*** Data for this exercise ***

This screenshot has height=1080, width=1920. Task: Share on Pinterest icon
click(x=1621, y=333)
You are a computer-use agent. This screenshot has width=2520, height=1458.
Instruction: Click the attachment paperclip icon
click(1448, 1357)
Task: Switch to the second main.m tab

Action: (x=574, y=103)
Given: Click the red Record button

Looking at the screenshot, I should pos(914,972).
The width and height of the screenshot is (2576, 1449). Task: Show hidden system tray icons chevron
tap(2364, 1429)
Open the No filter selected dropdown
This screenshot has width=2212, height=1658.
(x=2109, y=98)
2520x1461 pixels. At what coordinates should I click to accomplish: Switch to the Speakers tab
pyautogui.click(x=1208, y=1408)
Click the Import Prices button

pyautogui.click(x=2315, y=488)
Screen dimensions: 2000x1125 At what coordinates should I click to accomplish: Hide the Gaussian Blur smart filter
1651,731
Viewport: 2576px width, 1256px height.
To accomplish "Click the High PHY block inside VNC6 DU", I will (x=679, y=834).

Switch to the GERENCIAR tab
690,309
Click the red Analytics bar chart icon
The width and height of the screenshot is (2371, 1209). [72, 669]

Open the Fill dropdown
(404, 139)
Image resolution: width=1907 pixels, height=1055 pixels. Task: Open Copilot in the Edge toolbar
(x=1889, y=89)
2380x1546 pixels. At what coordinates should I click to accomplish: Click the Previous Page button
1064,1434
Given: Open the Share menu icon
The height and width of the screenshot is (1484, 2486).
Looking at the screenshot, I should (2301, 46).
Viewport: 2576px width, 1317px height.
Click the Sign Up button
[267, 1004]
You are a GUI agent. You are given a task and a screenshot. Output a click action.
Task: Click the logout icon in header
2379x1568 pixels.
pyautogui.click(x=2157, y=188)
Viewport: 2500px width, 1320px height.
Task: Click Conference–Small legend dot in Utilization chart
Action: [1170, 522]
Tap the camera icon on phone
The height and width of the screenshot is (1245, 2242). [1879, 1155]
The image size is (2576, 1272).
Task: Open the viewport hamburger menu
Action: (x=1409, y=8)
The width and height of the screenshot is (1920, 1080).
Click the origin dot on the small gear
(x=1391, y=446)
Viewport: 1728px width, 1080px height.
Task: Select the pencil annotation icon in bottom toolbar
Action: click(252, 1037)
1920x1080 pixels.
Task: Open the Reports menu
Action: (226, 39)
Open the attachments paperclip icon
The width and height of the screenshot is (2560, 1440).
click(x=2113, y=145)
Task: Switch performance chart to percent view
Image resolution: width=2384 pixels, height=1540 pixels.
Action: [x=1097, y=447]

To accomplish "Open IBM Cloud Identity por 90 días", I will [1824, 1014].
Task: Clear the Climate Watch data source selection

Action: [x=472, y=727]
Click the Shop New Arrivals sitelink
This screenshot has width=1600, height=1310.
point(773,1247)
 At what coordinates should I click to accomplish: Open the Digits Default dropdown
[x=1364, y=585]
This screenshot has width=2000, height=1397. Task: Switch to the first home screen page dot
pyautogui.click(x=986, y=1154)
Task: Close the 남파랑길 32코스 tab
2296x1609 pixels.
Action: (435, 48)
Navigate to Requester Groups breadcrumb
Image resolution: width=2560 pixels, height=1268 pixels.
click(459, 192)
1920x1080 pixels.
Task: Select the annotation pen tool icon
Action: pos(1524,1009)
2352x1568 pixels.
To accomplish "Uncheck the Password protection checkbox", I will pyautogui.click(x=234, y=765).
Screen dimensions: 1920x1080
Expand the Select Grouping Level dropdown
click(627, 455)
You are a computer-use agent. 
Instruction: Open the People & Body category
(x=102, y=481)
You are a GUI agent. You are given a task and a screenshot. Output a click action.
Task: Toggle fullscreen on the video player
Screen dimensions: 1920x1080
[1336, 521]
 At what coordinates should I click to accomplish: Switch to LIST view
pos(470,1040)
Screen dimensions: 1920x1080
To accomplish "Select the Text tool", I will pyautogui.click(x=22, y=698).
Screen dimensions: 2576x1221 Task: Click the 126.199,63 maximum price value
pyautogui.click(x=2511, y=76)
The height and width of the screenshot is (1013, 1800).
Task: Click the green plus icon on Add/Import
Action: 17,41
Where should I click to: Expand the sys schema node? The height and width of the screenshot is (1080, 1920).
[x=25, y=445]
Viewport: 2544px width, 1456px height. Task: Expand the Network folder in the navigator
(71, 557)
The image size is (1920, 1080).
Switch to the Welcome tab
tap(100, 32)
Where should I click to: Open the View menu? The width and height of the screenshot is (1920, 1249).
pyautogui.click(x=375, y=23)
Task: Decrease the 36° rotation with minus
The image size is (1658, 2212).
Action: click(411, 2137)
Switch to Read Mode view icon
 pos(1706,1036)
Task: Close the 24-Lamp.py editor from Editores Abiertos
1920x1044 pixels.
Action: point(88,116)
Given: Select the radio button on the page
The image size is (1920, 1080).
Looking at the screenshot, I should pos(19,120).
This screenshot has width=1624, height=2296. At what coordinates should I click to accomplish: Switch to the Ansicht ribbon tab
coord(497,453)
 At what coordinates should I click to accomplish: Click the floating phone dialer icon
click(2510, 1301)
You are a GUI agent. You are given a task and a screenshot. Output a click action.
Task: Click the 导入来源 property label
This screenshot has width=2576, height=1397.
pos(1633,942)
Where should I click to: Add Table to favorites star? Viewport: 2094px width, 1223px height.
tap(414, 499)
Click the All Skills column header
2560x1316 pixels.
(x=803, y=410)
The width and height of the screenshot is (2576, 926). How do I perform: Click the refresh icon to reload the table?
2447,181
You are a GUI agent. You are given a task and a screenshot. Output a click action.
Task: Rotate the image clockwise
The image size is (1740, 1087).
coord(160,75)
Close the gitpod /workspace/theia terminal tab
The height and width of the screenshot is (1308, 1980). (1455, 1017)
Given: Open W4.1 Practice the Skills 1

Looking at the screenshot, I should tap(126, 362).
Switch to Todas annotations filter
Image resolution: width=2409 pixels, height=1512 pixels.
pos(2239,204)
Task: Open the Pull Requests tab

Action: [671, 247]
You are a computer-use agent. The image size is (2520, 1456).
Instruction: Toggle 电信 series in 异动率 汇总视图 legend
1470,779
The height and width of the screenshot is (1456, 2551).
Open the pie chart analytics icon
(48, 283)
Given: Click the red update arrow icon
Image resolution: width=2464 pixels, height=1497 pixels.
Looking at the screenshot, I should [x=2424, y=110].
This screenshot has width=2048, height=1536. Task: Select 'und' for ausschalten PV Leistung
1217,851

*** End of Data for this exercise ***

Lines wanted from the listing above: the line with "Where should I click to: Add" up to and including the line with "Task: Rotate the image clockwise". Please write them out exactly, adding nothing else.

Where should I click to: Add Table to favorites star? Viewport: 2094px width, 1223px height.
tap(414, 499)
Click the All Skills column header
2560x1316 pixels.
(x=803, y=410)
The width and height of the screenshot is (2576, 926). How do I perform: Click the refresh icon to reload the table?
2447,181
You are a GUI agent. You are given a task and a screenshot. Output a click action.
Task: Rotate the image clockwise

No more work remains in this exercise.